Recently emerged another hot topic in EE research that deserves great attention: how entrepreneurial dynamics can be governed (Colombo et al. 2017) and what are the key factor that may have a major role here: nobody - “invisible hand”? (Isenberg 2010), policymakers? (Stam 2015), universities? (Miller and Acs 2017) large corporations? (Bhawe and Zahra 2017), investors? (Colombo and Murtinu 2017), joint ventures (Audretsch and Link 2017); and in which phase of the EE evolutionary process? (Colombelli et al. 2017). Scholars are debating whether EEs are governed by “natural” and/or “artificial” mechanisms (Colombo et al. 2017; Kuckertz 2019). Arguably, a reasonable answer might be a “right middle” between heavy policy intervention and self-regulating mechanisms. Thus, arising a relevant research direction over the measures policymakers may introduce to make a direct impact on entrepreneurial dynamics, and how they can facilitate and foster “natural” and self-regulating mechanisms. In this study, we highlight that also SMEs may play a major role in EEs. Future research should focus not only on how SMEs may favor the birth and growth of innovative startups but also on their supportive role to other EEs’ key players such as incubators, angels, VCs, etc. Besides, we argue that a promising research direction will investigate whether SMEs may replace some of the key players aforementioned and compensate for the absence of an active venture capital market. Here, qualitative and especially quantitative studies are required to foster our current knowledge of the topic, which is of interest to policymakers.

Conclusion

Concluding, this study sets the stage for advancing our understanding of SMEs’ role in EEs. As regard, we focus on the under-explored relation between SMEs and innovative startups to stimulate novel directions for academic research and practice-oriented conversations on EEs and, more generally, on regional development. We provide descriptive evidence of this relation in the context of Industrial Districts (IIDs), a peculiar case of EEs, where Italian SMEs tend to agglomerate. We systematize the (limited) available knowledge on the relation between SMEs and startups in EEs. We argue that this relation may result crucial, especially for EEs located in countries characterized by an underdeveloped VC market, a limited number of large corporations, and SMEs, often operating in traditional industries, are the main engine of local and regional development.

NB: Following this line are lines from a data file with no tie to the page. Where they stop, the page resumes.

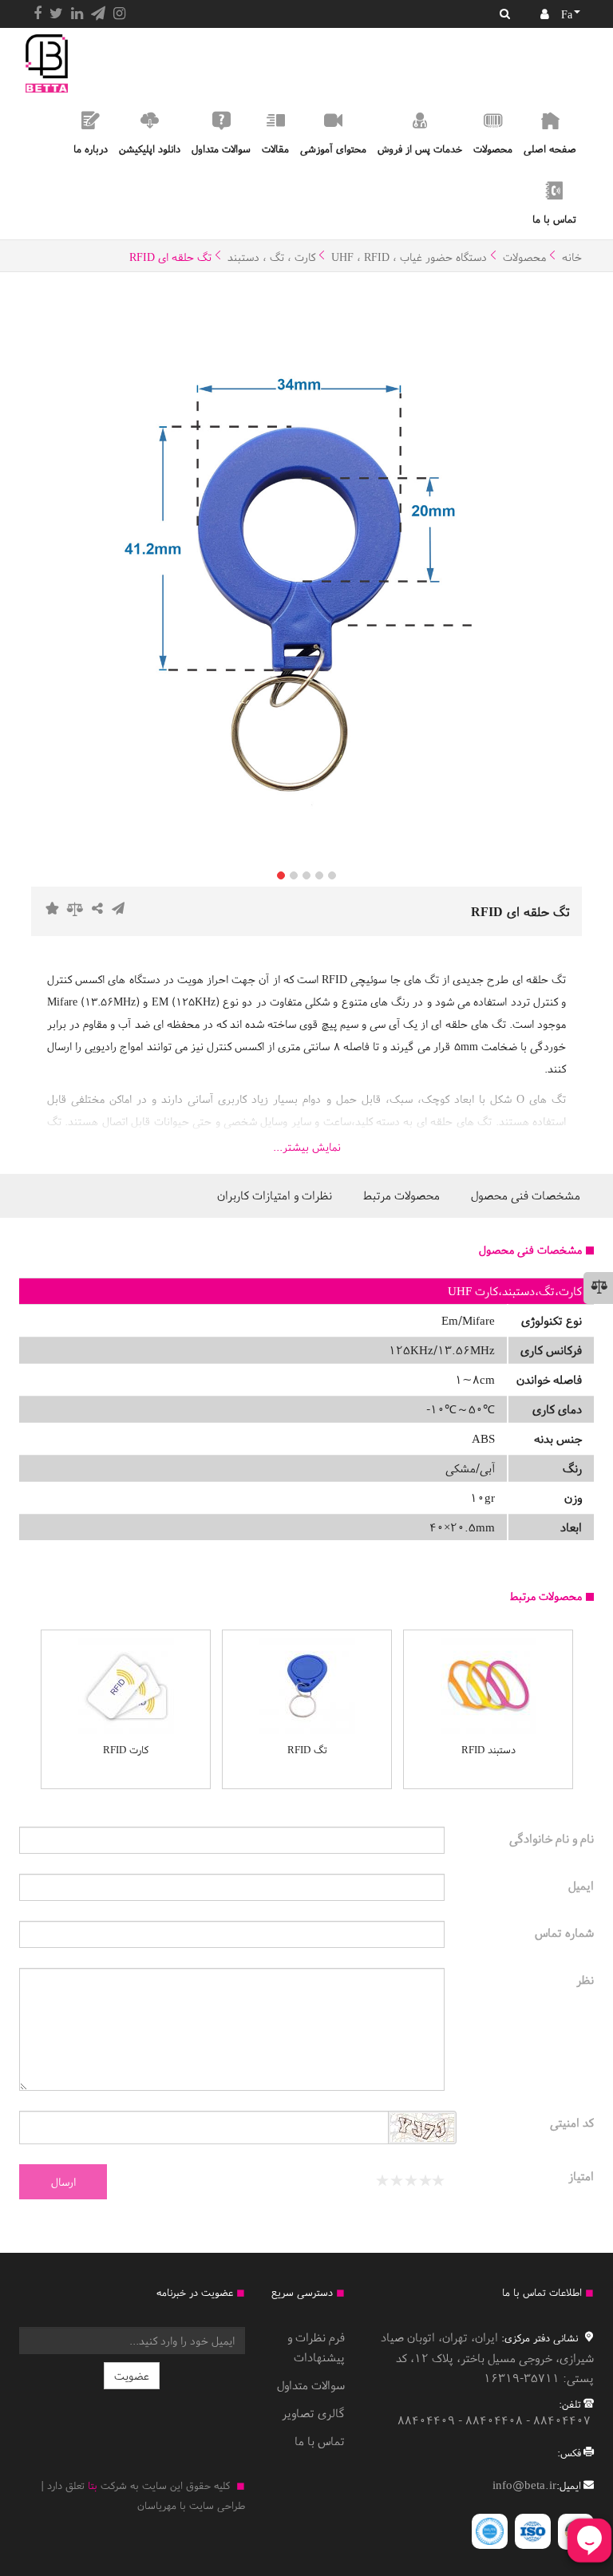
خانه (572, 257)
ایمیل (581, 1885)
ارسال (63, 2182)
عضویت (131, 2376)
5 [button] (332, 875)
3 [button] (306, 875)
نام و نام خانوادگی (551, 1838)
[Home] (46, 63)
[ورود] (544, 14)
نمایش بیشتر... (307, 1147)
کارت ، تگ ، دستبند (271, 257)
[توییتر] (56, 13)
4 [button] (319, 875)
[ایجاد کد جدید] (422, 2130)
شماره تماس (564, 1932)
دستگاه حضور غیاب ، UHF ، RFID (409, 257)
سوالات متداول (311, 2384)
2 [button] (294, 875)
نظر (585, 1979)
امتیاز (581, 2175)
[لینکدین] (77, 13)
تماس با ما (320, 2440)
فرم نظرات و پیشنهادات (316, 2347)
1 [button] (281, 875)
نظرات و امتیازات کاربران (274, 1195)
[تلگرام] (98, 13)
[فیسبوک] (37, 13)
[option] (306, 575)
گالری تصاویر (313, 2412)
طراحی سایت (217, 2505)
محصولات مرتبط (401, 1195)
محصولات (524, 257)
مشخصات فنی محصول (525, 1195)
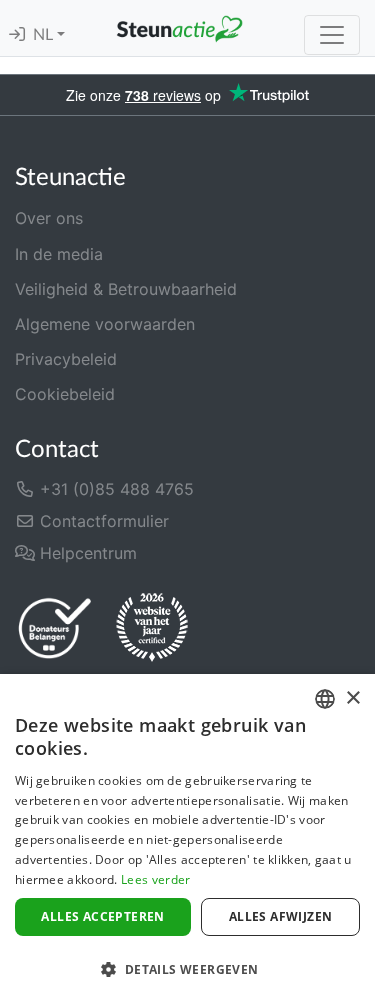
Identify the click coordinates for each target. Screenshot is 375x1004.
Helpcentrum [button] (86, 553)
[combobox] (325, 699)
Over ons (49, 218)
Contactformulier (102, 521)
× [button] (352, 698)
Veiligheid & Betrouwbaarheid (126, 289)
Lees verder (155, 879)
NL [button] (45, 35)
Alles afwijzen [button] (281, 916)
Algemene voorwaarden (105, 324)
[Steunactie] (179, 28)
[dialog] (187, 839)
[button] (187, 969)
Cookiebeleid (65, 394)
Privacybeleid (66, 359)
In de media (59, 254)
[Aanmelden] (17, 35)
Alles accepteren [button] (102, 916)
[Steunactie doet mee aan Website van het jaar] (152, 628)
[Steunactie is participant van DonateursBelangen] (55, 627)
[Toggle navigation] (332, 35)
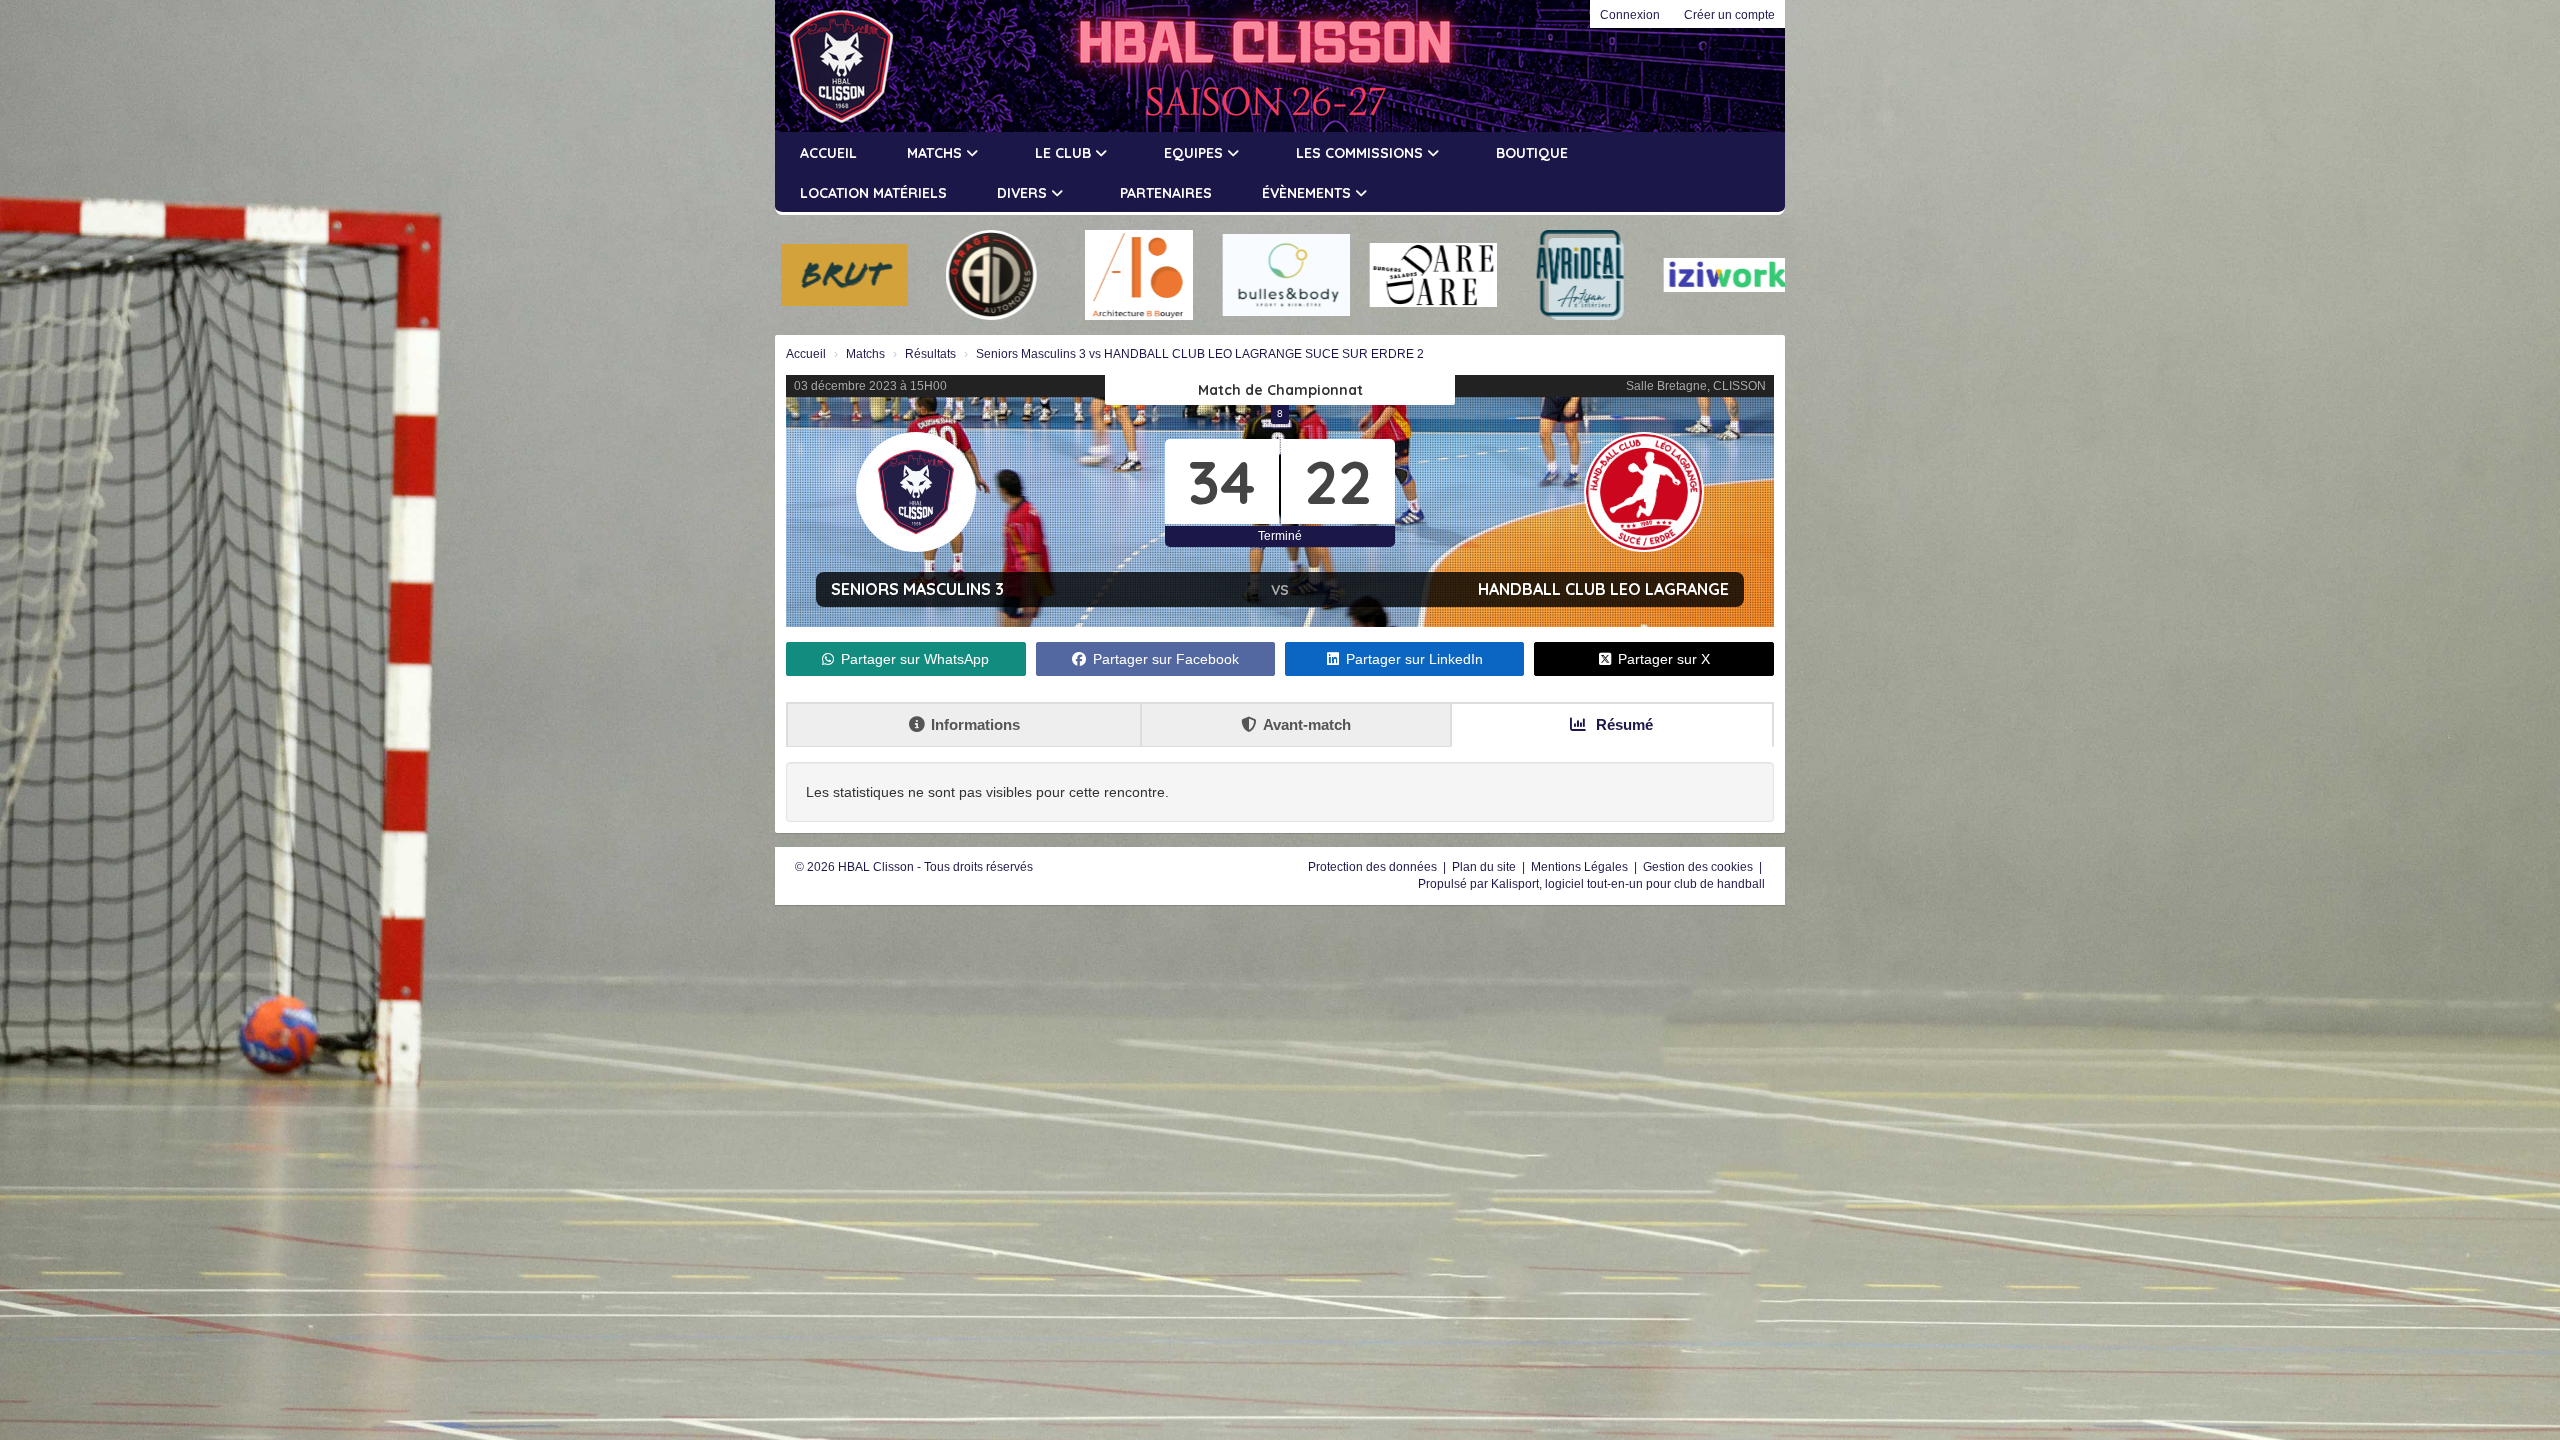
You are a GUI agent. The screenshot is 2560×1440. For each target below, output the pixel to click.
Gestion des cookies (1699, 867)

This may open to several practical implications for innovative entrepreneurs that can leverage SMEs’ assets and resources and vice-versa. From a broader perspective, collaborations between SMEs and innovative startups should be encouraged and facilitated as presenting several complementary strengths. Policymakers, incubators, universities, and other actors providing support to startups should take this into account as pretty much in line with their mission to foster the entrepreneurial ecosystem.

The study had presented a possible agenda on the topics that may result in interest for both academics and practitioners. We believe that SMEs and innovative startups’ relations deserve greater attention to the entrepreneurial ecosystem body of knowledge.